As in the previous month, inflation expectations dropped considerably in the June survey. The proportion of respondents who assume that inflation rates will pick up on a six-month horizon decreased by 10.9 percentage points to 40.5%. On the other hand, 46.0% of the participants (+6 percentage points) presume that inflation will hold steady at the current low levels in the coming half-year. And 13.5% (+4.9 percentage points) still regard sinking inflation rates as a probable scenario.
Expectations for short-term interest rates also declined in June for the second month in a row. The share of financial analysts who expect interest rates to advance in the coming six months shrank by 8.6 percentage points to 51.4%. In contrast, 45.9% (+8.8 percentage points) of the experts believe that the short-term interest rate environment will remain unchanged in this timeframe.
In the wake of the decline recorded in May, the balance of expectations for the trend of the Swiss Market Index (SMI) has now rebounded to the 69.4 mark (+14.8 points). The overriding majority (75.0%) of respondents expect share prices to gain terrain in the coming six months, while merely 5.6% (-6.5 percentage points) see the SMI losing ground.
The experts surveyed still anticipate that the Swiss franc will depreciate in value versus the euro and US dollar, although the tendency was somewhat less pronounced in June. The corresponding balances edged up by 6.5 and 12.0 points, but continue to hover in negative territory at the -13.5 and -10.8 levels, respectively.

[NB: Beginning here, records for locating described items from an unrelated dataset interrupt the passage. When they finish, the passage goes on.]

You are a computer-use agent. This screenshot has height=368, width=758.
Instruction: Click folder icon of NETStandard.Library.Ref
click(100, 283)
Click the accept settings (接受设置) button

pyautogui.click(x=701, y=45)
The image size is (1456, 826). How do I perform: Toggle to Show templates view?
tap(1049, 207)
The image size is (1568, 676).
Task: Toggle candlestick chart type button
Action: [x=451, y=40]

The survey process and methodology
The ZEW has conducted a similar monthly survey for Germany since 1991. The aim of the Swiss survey is to develop indicators both for Switzerland's general economic climate as well as for the Swiss services sector.
Specifically, survey participants are asked to give their medium-term expectations for important international financial markets as regards the development of the economy, the inflation rate, short- and longer-term interest rates, equity prices and exchange rates. In addition, the financial experts are also asked to assess the earnings situation of companies in the following Swiss services sectors: banks, insurance, consumer/retail, telecoms and services as a whole.
The results represent the net difference between the percentage of positive and negative responses. Figures in parentheses show the changes for each indicator compared to the previous month.